▶ **Tasks for this exercise**
1) In the Waterloo Bay geology description, how old are the rocks at the southern end of the bay?
2) Pick up the Waterloo Bay geology description after its final sentence and keep writing.

*** Opening Selected extract ***

The following text is included in the description:
The rocks you can see here at Waterloo Bay were originally deposited as horizontal layers of mud and silt. Today these rock layers slope to the north, having been tilted 24 degrees to the North by Earth movements millions of years ago. The older rocks, around 210 million years old, are found towards the southern end of the bay and younger rocks, about 195 million years old at the northern end. Just by walking along the promenade you are walking through time!
At low tide layers of grey mudstone and siltstone are uncovered on the shore opposite this panel. They contain fossils of various marine creatures that inhabited a shallow muddy sea.
Fossils of sea creatures first appear where the rock layers change abruptly from-greenish-grey to almost black. Can you see this change? This marks the time when sea-levels had risen high enough to flood across the coastal plains and lagoons, bringing with it a few types of scallops, clams and fish. As sea level continued rising many more sea creatures moved in, such as the coiled-she lied ammonites which were extinct relatives of squid.

*** Closing Selected extract ***
*** Opening Material supplied ***

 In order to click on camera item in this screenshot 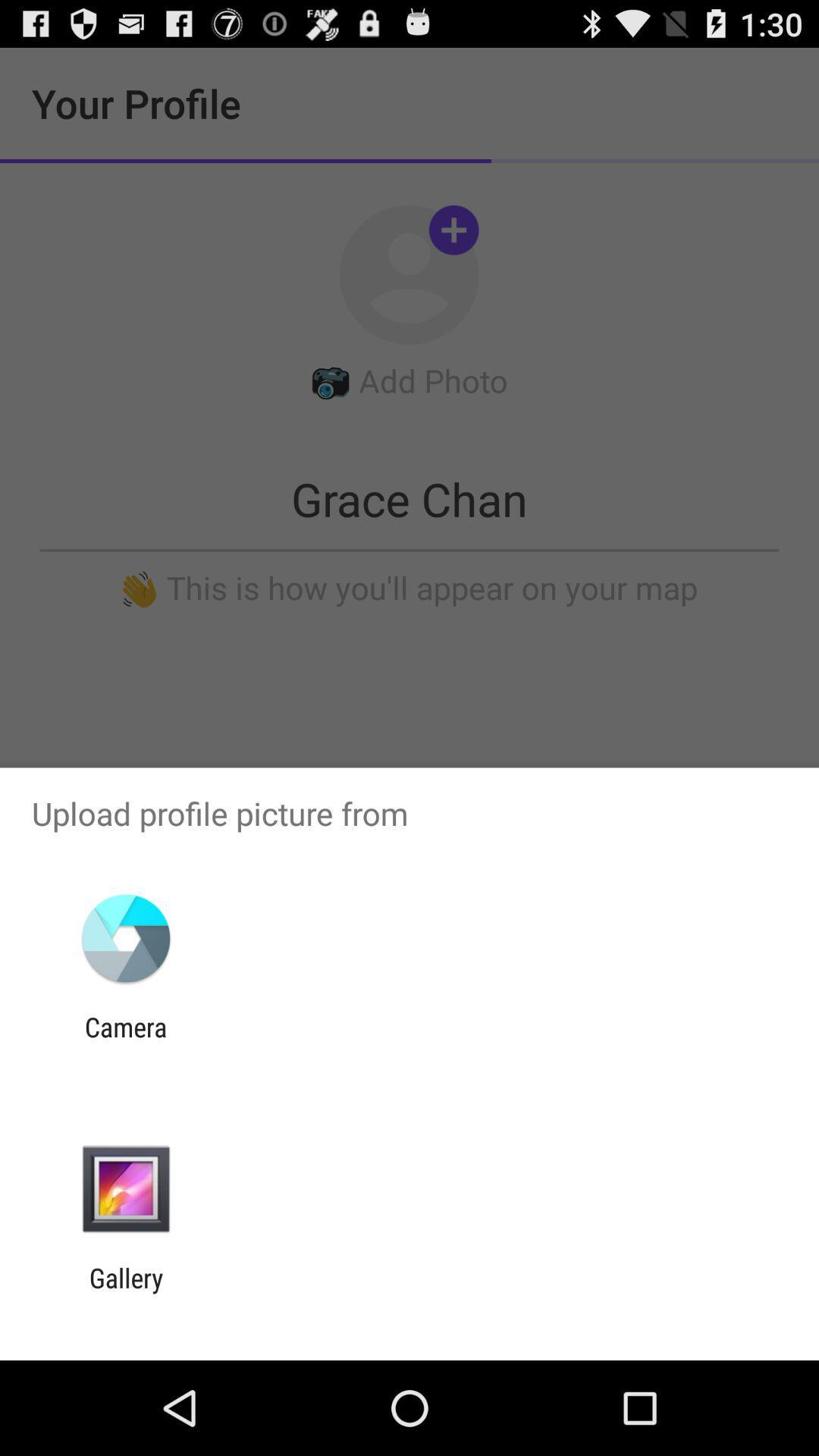, I will do `click(125, 1042)`.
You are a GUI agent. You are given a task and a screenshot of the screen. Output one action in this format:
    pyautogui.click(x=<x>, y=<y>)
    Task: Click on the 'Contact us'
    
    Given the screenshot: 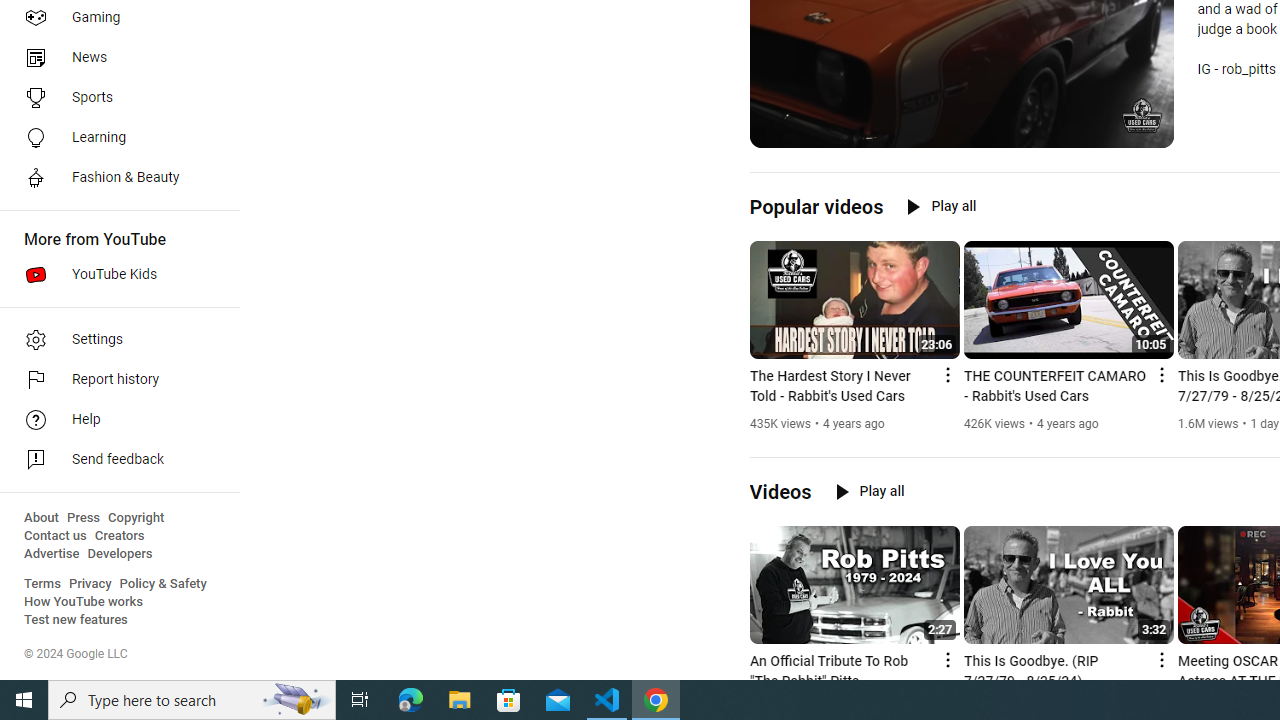 What is the action you would take?
    pyautogui.click(x=55, y=535)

*** Closing Material supplied ***

▶ **Set of answers**
1) Around 210 million years old.

2)
At the top of the food chain were predatory ichthyosaurs. dolphin-like swimming reptiles. A skeleton of one was discovered here in 1999 and is on display in the Ulster Museum.
The rocks exposed on the shore here are from near the end of the Triassic Period to the start of the Jurassic Period, a crucial time when many organisms were becoming extinct and others, such as the dinosaurs, were diversifying. The layers seen here are more complete than anywhere else in the UK, making this a very special place.
The area is recognised as an 'Area of Special Scientific Interest' so you can look and take photographs, but refrain from hammering or otherwise damaging these rocks so that future visitors can appreciate them. With careful searching loose fossils can be found among the beach pebbles.